(Saved entries)
──────────────────────────────
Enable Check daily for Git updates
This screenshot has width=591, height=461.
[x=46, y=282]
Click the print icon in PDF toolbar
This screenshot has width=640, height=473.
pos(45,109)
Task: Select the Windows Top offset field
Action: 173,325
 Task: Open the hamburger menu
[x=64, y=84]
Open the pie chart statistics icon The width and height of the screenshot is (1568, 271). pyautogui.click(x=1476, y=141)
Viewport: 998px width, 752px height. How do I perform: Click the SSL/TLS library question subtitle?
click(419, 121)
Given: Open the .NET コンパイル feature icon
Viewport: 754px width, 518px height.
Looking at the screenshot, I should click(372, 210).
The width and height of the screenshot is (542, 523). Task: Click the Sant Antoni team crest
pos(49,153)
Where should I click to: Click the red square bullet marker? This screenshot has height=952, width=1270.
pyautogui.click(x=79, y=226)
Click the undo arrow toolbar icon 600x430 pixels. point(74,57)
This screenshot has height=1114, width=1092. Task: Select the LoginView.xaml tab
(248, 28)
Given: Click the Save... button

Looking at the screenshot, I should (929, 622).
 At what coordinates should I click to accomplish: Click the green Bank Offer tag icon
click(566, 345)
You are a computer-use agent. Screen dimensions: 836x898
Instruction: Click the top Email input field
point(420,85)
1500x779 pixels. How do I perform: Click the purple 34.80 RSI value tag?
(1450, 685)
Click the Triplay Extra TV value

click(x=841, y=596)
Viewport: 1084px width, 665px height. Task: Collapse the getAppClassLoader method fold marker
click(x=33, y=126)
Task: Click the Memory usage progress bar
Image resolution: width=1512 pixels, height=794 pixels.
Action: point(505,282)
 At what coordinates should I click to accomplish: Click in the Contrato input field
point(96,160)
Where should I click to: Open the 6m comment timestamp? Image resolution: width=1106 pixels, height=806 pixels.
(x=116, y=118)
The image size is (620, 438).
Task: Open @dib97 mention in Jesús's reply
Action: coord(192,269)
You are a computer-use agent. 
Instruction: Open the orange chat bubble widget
──────────────────────────────
▸ **REQUIREMENT**
Lines above with "agent" in them are the ones to copy.

▸ **COMPLETED TASK**
You are a computer-use agent. Screen dimensions: 836x898
You are a computer-use agent. 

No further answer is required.